The authors utilized data from landmark studies in the last 20 years to compute the simulations. As they note, the cost simulation was based on currently used catheters but applied to the clinical findings of studies, including those that used outdated technology. While that likely had an impact, one would anticipate the cost-effectiveness to improve even further if the current clinical outcomes could have been utilized. A similar criticism may be the application of United Kingdom-based cost data to the clinical trials based in the United States. The authors state that the clinical endpoints should not vary dramatically by region. While that point is valid, there may be value in assessing cost-effectiveness across different ethnicities, as racial, gender , comorbidity differences do not solely exist in the clinical presentation, but disparities are fraught even in care delivery.12 Understanding that the creation of cost simulation models can be complex, there may have been some degree of oversimplification in the way AF recurrence management was modeled in this study. Leung et al. do well in justifying that limiting cross-over from medical therapy to CA ensures a clear comparison and the lack of modeling more than one CA for recurrence due to lack of published data on multiple ablations. However, despite the superlative efforts in this study, the model simulation does potentially introduce an unavoidable bias that must be appreciated in a critical review.
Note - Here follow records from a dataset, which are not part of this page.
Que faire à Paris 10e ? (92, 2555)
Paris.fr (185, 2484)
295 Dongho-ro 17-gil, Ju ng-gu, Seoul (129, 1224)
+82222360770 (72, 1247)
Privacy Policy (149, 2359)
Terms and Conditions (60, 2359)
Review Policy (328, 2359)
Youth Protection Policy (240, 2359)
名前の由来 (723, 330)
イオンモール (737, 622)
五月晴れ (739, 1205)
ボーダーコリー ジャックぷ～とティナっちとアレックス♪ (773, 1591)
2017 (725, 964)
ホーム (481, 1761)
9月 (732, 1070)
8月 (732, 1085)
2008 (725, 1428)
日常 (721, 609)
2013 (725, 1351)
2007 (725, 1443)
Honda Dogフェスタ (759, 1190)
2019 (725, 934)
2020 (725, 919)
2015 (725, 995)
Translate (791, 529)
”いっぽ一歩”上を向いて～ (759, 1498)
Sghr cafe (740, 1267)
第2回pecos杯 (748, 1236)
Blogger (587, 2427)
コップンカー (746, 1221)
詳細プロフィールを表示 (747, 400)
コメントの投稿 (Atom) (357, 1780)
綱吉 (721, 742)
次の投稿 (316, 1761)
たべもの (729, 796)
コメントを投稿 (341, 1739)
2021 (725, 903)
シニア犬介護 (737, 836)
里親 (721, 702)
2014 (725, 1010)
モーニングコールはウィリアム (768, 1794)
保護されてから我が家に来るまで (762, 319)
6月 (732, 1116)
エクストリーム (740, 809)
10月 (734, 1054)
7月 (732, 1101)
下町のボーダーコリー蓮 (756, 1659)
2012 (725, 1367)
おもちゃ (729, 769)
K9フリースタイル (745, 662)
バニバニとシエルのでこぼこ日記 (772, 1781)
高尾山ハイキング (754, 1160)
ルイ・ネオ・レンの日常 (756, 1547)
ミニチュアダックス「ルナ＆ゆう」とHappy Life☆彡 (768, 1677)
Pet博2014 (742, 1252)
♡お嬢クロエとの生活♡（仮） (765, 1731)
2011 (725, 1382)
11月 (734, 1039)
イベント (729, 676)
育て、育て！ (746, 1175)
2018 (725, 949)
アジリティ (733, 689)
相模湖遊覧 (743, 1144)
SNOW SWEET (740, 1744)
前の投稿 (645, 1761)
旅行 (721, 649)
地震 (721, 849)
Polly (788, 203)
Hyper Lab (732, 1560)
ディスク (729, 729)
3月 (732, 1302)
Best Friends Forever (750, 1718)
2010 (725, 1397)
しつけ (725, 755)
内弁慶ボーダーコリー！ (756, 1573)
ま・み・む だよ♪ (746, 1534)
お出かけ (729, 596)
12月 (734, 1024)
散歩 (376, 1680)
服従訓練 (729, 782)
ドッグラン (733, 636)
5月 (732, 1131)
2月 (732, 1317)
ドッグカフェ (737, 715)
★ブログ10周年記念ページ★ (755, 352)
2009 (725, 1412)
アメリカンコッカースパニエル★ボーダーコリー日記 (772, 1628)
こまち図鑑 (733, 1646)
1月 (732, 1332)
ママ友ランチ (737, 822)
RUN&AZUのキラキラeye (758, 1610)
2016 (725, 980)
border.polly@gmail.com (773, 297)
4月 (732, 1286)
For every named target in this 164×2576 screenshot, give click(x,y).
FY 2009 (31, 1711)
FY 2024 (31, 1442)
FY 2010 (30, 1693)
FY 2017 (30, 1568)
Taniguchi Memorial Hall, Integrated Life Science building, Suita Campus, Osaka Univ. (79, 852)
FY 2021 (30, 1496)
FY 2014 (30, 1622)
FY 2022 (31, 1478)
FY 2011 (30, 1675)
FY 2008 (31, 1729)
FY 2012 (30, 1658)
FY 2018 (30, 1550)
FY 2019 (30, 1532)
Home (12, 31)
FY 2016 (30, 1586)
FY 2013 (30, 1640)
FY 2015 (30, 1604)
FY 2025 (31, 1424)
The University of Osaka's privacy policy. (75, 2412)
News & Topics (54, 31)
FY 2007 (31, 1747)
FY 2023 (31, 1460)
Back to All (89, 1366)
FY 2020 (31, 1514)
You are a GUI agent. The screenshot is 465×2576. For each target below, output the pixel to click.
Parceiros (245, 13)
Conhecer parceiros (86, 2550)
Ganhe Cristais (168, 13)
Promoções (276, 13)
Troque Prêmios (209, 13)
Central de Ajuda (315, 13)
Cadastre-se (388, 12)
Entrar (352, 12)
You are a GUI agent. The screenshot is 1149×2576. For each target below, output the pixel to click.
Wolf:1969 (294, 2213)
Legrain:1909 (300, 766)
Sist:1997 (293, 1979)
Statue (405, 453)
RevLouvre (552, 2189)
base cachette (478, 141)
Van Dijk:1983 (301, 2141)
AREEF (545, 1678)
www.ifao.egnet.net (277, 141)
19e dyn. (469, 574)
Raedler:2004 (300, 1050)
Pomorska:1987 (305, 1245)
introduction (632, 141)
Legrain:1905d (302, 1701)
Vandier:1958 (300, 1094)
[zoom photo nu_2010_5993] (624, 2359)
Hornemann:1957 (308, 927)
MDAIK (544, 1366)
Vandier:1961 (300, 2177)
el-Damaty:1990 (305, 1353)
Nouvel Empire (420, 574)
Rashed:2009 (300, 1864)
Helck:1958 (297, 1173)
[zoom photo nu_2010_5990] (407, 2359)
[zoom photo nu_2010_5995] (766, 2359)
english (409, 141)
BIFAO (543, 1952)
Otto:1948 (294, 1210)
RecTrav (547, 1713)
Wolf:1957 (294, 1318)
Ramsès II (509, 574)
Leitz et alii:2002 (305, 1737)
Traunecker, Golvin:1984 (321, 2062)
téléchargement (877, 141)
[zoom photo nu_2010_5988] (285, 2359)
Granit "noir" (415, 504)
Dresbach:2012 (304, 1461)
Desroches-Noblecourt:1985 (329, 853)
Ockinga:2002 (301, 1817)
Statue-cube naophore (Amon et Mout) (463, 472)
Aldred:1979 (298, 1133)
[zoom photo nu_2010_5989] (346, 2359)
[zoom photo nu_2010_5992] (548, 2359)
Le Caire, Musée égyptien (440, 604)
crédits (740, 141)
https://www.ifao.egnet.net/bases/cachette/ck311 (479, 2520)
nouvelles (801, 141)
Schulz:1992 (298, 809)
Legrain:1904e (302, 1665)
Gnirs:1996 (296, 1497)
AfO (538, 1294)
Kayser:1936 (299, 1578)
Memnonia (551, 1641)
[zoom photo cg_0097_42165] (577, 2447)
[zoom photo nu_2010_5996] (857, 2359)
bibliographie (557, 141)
In summary, Leung et al. have made a valuable contribution to the literature regarding the cost-effectiveness of CA in AF as compared to medical therapy. The construct of a willingness-to-pay metric is challenging to grasp with a multitude of variations across countries and continents. Thus, the primary take-home message of this paper is the confirmation of findings from similar studies across the world. Despite differences in the money spent on healthcare, and the perception of the value of health, CA appears to be cost-effective compared to medical therapy. Despite the excellent learning points from this paper, when we return to our clinics, we must set our population/financial health suit aside and don the “white coat” for the patient in front of us to ensure the optimum procedure is offered for the appropriate patient.
While we try to be “penny wise” with antiarrhythmic drugs, it is important to not become “pound foolish” with catheter ablation!